(Items from a data source)
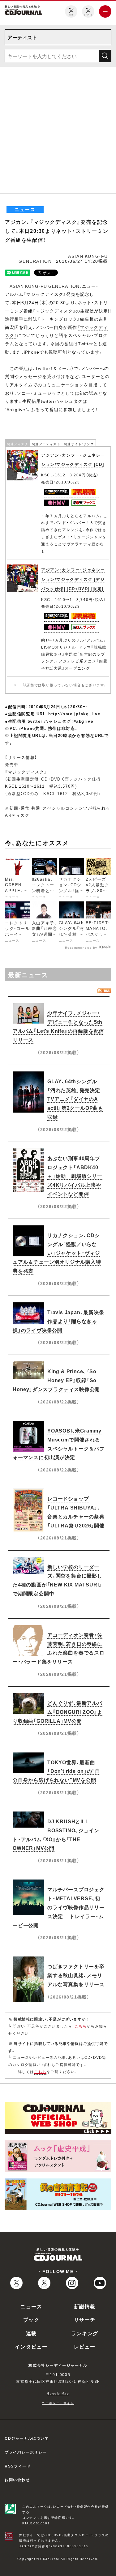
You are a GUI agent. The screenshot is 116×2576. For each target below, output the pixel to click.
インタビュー (31, 2346)
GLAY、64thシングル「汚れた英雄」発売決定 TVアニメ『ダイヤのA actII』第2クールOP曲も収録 (76, 1098)
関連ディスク (17, 443)
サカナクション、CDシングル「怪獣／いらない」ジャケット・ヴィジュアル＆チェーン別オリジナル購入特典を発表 (57, 1252)
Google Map (58, 2393)
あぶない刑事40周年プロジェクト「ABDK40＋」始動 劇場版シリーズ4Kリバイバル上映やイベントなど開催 (74, 1175)
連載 (31, 2333)
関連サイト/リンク (79, 443)
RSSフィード (18, 2466)
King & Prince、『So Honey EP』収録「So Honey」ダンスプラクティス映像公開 (56, 1380)
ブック (31, 2319)
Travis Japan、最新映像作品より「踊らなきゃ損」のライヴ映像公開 (58, 1321)
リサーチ (85, 2319)
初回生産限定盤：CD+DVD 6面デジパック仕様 (54, 779)
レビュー (85, 2346)
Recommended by (81, 947)
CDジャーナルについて (27, 2438)
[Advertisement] (58, 132)
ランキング (84, 2333)
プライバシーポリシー (26, 2452)
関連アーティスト (46, 443)
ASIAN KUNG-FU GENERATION (44, 286)
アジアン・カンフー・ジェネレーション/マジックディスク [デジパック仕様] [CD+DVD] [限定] (73, 579)
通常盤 (14, 793)
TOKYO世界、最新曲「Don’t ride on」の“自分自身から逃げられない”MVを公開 (56, 1771)
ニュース (31, 2306)
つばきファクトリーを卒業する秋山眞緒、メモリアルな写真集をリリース (76, 1975)
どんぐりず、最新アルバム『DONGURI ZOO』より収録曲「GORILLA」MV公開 (57, 1711)
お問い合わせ (17, 2479)
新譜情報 (85, 2306)
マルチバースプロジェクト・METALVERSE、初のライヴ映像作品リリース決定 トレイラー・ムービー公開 (59, 1906)
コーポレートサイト (58, 2402)
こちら (81, 2026)
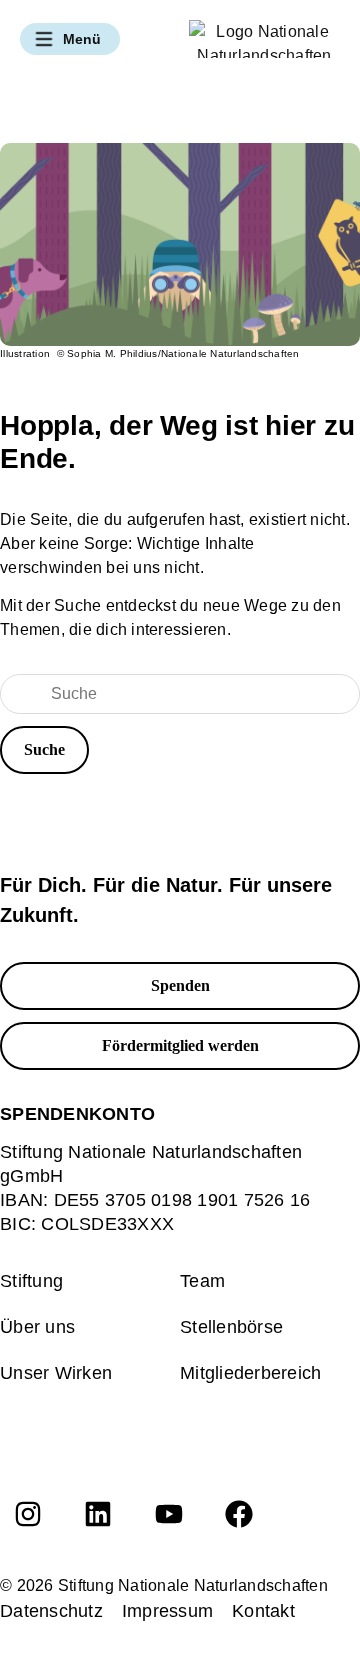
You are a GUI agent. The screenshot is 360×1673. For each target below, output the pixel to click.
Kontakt (263, 1611)
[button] (70, 39)
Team (202, 1281)
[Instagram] (28, 1514)
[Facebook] (239, 1514)
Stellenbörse (231, 1327)
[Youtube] (169, 1514)
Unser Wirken (56, 1373)
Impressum (167, 1611)
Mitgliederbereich (250, 1373)
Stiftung (31, 1281)
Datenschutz (51, 1611)
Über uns (37, 1327)
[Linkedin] (98, 1514)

:: ABOUT THIS TASK ::
Once the line with "ニュース (31, 2306)" is found in the records above, print exactly that line and every line after it through the line with "こちら (81, 2026)".

:: RESULT OF THE EXERCISE ::
ニュース (31, 2306)
つばきファクトリーを卒業する秋山眞緒、メモリアルな写真集をリリース (76, 1975)
どんぐりず、最新アルバム『DONGURI ZOO』より収録曲「GORILLA」MV公開 (57, 1711)
お問い合わせ (17, 2479)
新譜情報 (85, 2306)
マルチバースプロジェクト・METALVERSE、初のライヴ映像作品リリース決定 トレイラー・ムービー公開 (59, 1906)
コーポレートサイト (58, 2402)
こちら (81, 2026)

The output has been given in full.